→ **PAGE TEXT**:
┌──

Now, I want us to turn and read Matthew 24:29-35 and the parallels in Mark 13:24-31 and Luke 21:25-33. Some of our finest and best gospel preachers in the last thirty or forty years have been giving, especially Matthew 24:29-25 as a figurative and symbolic passage referring to the destruction of Jerusalem in 70 A.D. It looks like they have in part come to such an interpretation in an effort to show that the premillennial doctrine is a false doctrine. Well, it surely is false, but we need to be careful and not let the pendulum swing too far. Now, I have known some of these brethren for many years and they are just as sincere in their interpretation of these references as I am, but I very sincerely believe that their interpretation is a wrong interpretation. Let me say further that it is very doubtful if any of us will have to have perfect understanding of difficult references like these in order to receive an entrance into heaven at the end of the way! You can rightly say, “Why then do we even need to discuss the matter.” My answer is that I believe they are violating a basis rule of proper interpretation, and that rule is that we should not count any passage as figurative and symbolic unless there is something in the context of the passage that makes it very clear that it is figurative language, or other references on the same subject.


There are many references that are figurative and should be recognized as such, but let literal passages be literal! In my judgment there is nothing in these references that demands a figurative interpretation, and when they are given a literal meaning as being signs that will accompany the second advent of Christ they are in harmony with several other references about that event.


Adam Clark, a great Methodist scholar; published his Commentaries On The Whole Bible in the early 1800’s. In the main his commentaries are very good, and one of the very best, if not the best buy you can make if you do not have them.

└──

→ **WHAT THIS TASK INVOLVES**:
Answer these questions using the text on Matthew 24.
1. Which passages in Mark and Luke are named as parallels to Matthew 24:29-35?
2. What event do some preachers take Matthew 24:29-25 to refer to figuratively?
3. When did Adam Clark publish his Commentaries On The Whole Bible?

→ **COLLECTED MATERIAL**:
┌──

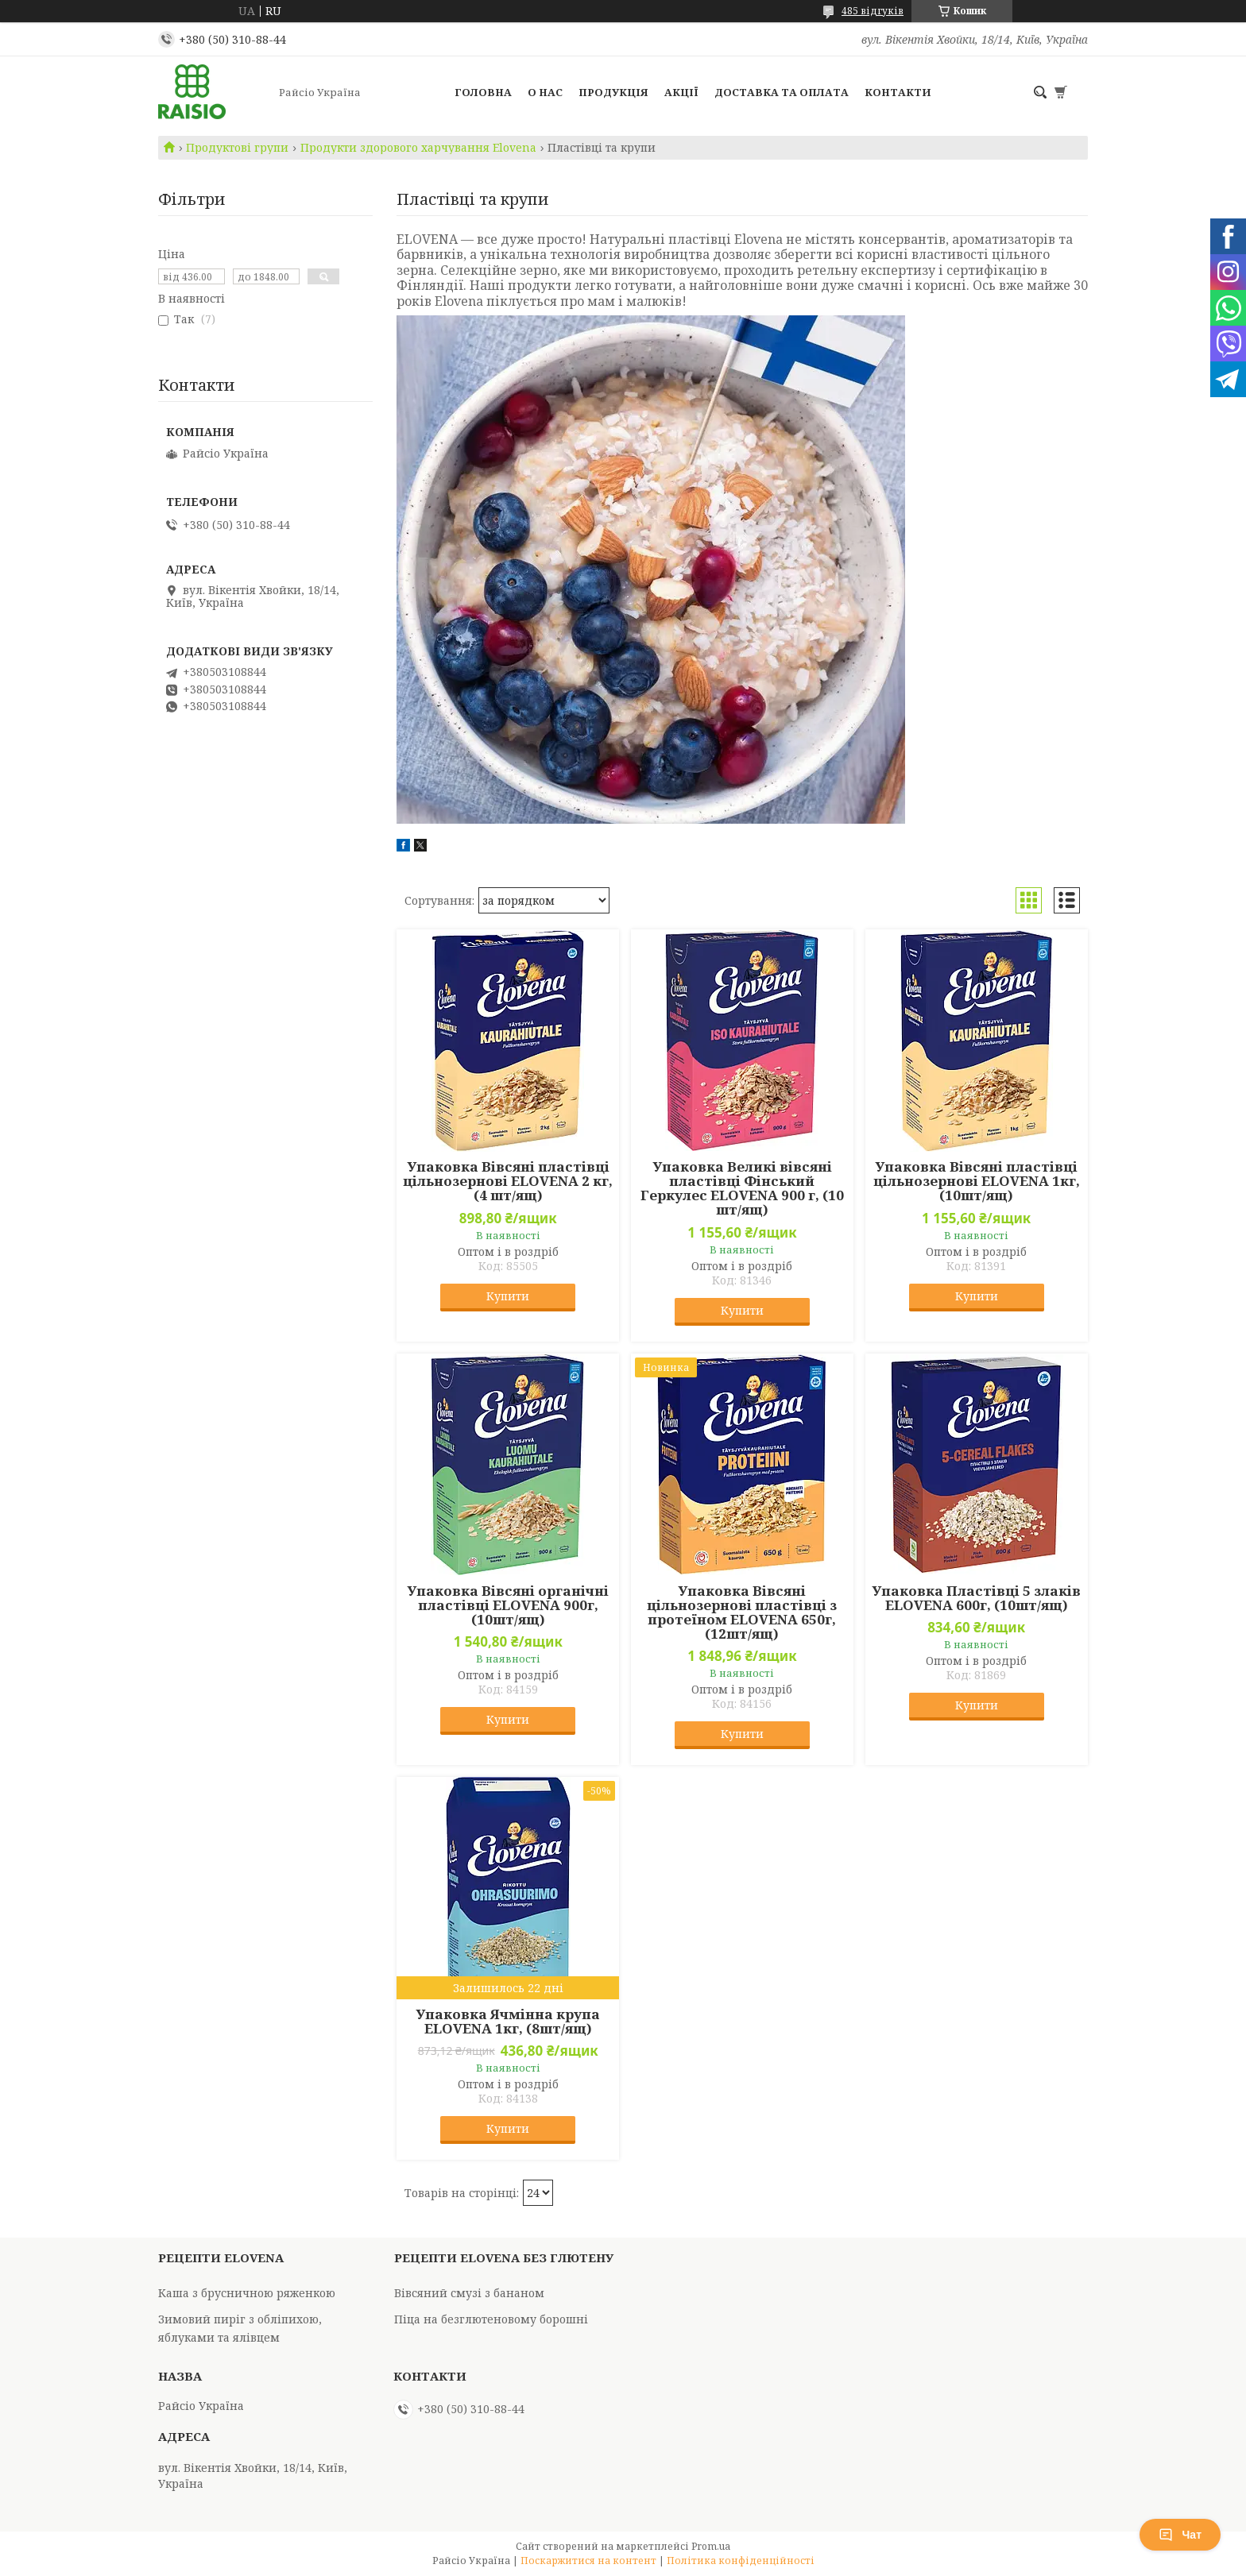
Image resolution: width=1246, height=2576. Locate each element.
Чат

└──

→ **RESPONSE TO THIS EXERCISE**:
1. Mark 13:24-31 and Luke 21:25-33.
2. The destruction of Jerusalem in 70 A.D.
3. In the early 1800's.